"Keine steigende Kriminalität" durch Flüchtlinge
"Wir sehen durch die Flüchtlingswelle und Migration keine steigende Kriminalität in Europa", sagt Robert Crepinko, Leiter des Anti-Schleuser-Zentrums bei Europol und ehemaliger Chef der Einheit gegen Organisierte Kriminalität. Der Slowene nimmt sich kein Blatt vor den Mund und sorgte erst im Frühjahr für Aufsehen, als er gegenüber der deutschen Zeit erklärte, dass die Balkanroute gar nicht geschlossen sei. Beides wird angesichts der aktuellen politischen Lage in Österreich nicht überall auf Gegenliebe stoßen, ist aber das Ergebnis der Analysen der europäischen Experten.

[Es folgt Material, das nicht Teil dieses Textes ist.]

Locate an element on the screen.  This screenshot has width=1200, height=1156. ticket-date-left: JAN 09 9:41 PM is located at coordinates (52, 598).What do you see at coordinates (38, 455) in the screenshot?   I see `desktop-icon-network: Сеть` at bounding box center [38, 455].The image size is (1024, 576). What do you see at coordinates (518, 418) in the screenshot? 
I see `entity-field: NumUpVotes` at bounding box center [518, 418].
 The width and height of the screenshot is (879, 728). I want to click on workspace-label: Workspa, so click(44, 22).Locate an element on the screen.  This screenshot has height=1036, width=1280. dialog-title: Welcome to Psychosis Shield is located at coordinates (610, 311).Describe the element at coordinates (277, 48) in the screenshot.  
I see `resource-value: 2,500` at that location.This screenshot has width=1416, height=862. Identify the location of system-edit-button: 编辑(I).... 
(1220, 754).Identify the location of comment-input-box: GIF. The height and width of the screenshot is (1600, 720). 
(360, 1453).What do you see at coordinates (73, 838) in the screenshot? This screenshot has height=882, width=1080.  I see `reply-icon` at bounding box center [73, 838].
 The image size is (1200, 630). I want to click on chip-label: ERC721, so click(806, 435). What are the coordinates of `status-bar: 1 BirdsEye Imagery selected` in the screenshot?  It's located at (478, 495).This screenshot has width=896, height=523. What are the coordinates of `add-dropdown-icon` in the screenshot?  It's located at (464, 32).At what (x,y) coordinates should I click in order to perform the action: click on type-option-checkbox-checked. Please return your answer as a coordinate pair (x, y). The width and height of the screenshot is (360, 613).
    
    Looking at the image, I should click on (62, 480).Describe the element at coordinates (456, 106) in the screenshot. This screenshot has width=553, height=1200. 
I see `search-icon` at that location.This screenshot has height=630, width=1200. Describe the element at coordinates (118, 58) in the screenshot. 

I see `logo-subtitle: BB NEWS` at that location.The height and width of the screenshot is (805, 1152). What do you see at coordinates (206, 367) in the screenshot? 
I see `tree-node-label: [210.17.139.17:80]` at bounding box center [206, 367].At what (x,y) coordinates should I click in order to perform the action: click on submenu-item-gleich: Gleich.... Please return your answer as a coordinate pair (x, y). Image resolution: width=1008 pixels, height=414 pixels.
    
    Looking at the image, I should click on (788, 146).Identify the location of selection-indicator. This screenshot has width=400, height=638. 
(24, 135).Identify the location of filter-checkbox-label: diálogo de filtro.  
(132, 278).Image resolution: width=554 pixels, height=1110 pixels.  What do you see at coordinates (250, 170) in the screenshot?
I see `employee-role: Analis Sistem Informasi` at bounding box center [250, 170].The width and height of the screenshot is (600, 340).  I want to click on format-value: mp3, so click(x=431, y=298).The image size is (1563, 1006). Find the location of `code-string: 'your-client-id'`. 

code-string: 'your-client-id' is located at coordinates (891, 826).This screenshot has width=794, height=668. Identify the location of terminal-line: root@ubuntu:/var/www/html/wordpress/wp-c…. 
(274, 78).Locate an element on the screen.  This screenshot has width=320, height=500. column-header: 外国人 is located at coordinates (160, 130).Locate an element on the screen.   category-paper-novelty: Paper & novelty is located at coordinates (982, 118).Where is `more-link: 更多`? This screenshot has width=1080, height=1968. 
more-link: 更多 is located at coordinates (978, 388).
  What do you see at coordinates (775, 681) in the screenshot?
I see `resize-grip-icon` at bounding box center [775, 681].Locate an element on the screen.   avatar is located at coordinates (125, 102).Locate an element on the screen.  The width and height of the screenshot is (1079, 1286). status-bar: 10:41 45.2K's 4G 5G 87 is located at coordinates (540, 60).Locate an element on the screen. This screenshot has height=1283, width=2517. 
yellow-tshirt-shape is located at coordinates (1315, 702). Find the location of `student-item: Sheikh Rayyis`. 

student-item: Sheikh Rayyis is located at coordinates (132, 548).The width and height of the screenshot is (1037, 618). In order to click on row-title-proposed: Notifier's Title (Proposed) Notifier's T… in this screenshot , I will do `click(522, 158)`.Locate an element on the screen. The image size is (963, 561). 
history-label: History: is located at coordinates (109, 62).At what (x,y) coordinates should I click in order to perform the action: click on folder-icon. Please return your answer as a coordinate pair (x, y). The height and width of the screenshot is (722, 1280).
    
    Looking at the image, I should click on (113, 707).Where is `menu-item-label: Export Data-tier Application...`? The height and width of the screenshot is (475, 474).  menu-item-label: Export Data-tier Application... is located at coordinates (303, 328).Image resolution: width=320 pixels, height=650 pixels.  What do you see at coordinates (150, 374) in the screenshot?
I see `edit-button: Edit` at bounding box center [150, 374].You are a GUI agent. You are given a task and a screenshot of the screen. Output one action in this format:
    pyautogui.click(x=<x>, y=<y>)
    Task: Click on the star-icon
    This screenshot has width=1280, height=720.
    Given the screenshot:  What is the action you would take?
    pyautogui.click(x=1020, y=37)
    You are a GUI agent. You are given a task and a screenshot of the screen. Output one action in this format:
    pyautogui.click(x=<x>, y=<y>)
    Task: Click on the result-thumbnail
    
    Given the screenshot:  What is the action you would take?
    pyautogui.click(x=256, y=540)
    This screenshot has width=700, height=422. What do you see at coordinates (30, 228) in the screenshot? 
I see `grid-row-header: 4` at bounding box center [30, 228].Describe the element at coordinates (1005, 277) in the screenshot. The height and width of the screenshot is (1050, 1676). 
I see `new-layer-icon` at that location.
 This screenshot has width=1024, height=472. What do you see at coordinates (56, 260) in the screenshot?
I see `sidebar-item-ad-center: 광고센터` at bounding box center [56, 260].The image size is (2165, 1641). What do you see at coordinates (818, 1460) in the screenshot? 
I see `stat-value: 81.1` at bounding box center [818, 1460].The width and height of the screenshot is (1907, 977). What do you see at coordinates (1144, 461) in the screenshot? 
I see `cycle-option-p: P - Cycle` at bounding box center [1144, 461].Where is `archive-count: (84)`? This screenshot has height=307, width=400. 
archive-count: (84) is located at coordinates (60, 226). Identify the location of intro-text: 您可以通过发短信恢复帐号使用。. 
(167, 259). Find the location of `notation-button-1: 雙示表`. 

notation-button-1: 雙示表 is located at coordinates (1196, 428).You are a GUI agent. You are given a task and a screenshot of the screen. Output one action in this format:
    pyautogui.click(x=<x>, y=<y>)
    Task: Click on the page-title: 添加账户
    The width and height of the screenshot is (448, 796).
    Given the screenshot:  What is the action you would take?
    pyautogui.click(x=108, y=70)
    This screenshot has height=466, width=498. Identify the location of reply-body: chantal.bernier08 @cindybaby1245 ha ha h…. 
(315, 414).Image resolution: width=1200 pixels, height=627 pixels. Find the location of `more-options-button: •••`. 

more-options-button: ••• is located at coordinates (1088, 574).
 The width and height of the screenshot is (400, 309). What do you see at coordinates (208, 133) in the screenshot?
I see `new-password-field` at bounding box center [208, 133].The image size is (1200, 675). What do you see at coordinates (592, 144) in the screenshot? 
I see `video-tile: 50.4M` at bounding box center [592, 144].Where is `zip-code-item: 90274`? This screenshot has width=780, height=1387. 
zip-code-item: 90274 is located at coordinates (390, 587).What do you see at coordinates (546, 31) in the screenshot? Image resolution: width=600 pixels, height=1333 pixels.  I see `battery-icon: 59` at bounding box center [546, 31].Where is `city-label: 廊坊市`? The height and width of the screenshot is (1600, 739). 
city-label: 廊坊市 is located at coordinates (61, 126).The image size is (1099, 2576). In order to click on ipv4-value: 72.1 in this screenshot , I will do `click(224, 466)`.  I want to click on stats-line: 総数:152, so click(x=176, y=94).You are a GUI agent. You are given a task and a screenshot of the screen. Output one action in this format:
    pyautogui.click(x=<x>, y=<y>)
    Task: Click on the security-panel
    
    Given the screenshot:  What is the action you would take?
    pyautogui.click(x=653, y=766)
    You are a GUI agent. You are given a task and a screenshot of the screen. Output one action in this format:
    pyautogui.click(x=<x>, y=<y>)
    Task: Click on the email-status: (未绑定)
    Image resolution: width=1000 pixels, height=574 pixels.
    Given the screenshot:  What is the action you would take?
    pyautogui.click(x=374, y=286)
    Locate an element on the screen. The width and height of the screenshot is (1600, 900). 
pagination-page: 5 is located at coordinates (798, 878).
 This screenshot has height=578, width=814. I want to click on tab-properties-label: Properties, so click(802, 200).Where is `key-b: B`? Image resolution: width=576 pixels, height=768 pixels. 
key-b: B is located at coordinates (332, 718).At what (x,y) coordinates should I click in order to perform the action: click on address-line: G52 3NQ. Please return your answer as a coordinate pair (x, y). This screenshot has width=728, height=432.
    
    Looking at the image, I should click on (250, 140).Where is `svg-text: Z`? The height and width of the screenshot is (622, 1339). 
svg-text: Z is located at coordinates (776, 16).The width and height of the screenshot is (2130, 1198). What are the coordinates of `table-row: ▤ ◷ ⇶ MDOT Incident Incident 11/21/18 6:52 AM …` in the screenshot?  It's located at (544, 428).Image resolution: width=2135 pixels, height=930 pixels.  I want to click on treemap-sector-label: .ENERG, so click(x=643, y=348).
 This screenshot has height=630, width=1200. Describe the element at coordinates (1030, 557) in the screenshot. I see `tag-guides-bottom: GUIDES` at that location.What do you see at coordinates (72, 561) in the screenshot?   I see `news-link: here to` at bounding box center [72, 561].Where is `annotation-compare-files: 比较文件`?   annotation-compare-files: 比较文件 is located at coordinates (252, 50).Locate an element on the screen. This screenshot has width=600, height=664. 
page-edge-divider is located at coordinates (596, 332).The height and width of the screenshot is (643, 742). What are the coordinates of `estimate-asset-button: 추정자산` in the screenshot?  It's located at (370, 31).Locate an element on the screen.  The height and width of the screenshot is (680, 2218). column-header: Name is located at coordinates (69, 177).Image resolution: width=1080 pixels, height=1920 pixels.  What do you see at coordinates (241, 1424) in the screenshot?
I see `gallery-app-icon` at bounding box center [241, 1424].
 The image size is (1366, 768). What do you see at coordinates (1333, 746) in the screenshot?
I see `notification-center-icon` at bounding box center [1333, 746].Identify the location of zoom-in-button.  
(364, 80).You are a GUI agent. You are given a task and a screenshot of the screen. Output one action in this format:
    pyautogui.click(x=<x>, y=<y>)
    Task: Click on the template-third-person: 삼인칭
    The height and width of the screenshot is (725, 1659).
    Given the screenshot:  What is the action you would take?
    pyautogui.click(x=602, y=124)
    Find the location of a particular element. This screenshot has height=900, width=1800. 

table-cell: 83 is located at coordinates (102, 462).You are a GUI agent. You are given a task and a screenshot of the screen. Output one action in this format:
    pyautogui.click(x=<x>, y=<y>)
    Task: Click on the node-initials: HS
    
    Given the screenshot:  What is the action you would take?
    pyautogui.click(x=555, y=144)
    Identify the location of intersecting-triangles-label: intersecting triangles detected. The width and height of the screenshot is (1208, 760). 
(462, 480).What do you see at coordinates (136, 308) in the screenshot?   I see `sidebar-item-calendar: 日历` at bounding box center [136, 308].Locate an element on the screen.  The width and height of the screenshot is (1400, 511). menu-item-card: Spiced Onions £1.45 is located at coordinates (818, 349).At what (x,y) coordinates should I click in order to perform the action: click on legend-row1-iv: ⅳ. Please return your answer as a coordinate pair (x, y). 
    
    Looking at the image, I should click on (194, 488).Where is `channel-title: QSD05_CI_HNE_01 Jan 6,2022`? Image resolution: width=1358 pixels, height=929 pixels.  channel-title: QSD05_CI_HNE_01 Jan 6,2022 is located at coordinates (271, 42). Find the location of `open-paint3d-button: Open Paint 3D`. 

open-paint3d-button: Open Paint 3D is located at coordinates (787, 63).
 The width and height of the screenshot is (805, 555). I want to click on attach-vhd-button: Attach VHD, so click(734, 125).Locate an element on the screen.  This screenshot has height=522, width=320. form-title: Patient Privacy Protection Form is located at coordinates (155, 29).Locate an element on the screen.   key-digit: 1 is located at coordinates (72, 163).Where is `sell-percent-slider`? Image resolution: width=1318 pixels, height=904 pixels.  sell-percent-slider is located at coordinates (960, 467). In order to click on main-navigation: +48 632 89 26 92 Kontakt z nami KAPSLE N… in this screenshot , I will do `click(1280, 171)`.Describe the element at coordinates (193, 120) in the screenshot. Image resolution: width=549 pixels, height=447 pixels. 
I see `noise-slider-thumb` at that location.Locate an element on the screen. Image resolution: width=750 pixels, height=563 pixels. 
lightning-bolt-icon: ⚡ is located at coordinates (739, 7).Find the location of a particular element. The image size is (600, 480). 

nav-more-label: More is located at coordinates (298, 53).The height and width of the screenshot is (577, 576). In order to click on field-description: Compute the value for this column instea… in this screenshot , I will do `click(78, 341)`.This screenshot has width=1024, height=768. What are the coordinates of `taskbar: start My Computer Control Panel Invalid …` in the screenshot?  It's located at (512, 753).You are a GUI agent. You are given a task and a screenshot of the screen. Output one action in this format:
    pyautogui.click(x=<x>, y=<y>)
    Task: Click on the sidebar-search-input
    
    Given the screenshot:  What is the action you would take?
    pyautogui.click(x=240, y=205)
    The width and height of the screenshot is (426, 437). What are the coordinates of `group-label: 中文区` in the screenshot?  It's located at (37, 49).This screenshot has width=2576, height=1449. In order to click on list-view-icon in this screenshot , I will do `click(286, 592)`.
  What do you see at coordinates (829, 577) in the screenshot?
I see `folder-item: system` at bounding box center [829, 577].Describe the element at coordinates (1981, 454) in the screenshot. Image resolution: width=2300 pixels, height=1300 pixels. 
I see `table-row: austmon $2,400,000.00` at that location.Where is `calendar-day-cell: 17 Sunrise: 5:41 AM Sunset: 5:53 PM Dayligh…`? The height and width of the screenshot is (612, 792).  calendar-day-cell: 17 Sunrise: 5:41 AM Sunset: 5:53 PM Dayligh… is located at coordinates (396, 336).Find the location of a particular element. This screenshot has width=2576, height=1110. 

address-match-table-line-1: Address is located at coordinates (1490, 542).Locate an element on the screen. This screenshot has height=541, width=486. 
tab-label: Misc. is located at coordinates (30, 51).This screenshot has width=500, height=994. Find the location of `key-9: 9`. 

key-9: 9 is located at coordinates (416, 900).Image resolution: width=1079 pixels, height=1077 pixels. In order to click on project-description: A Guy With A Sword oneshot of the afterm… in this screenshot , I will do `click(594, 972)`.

Rund 21.000 Menschen wurden heuer bereits über die östliche Mittelmeerroute (Balkan) nach Europa eingeschleust. Das entspricht Städten in der Größe von Hallein, Mödling oder Kufstein – und immerhin einem Fünftel der Zahl jener Menschen, die über die zentrale Mittelmeerroute kamen.
Nur die Preise für eine Schleppung über den Balkan sind dadurch gestiegen. Schlepperei sei ein "Multi-Milliardengeschäft", bei dem viele profitieren. "Mehr als 100 Nationalitäten sind hier involviert", sagt Crepinko zum KURIER. Allein zwischen Juli 2016 und Juni 2017 wurden Verdächtige aus 132 Ländern ausgemacht. Kaum eine Nation ist nicht vertreten, mehr als die Hälfte der Verdächtigen sind allerdings Europäer.
"Anpassung"
Die hierzulande geforderte Schließung der Mittelmeer-Route hält Crepinko für schwierig: "Die Polizei kann das jedenfalls nicht alleine machen. Wenn man ein Loch schließt, passen sich die Schlepper an." Derzeit "ist Libyen dominant", aber "die Motivation für Menschenschmuggel ist Geld".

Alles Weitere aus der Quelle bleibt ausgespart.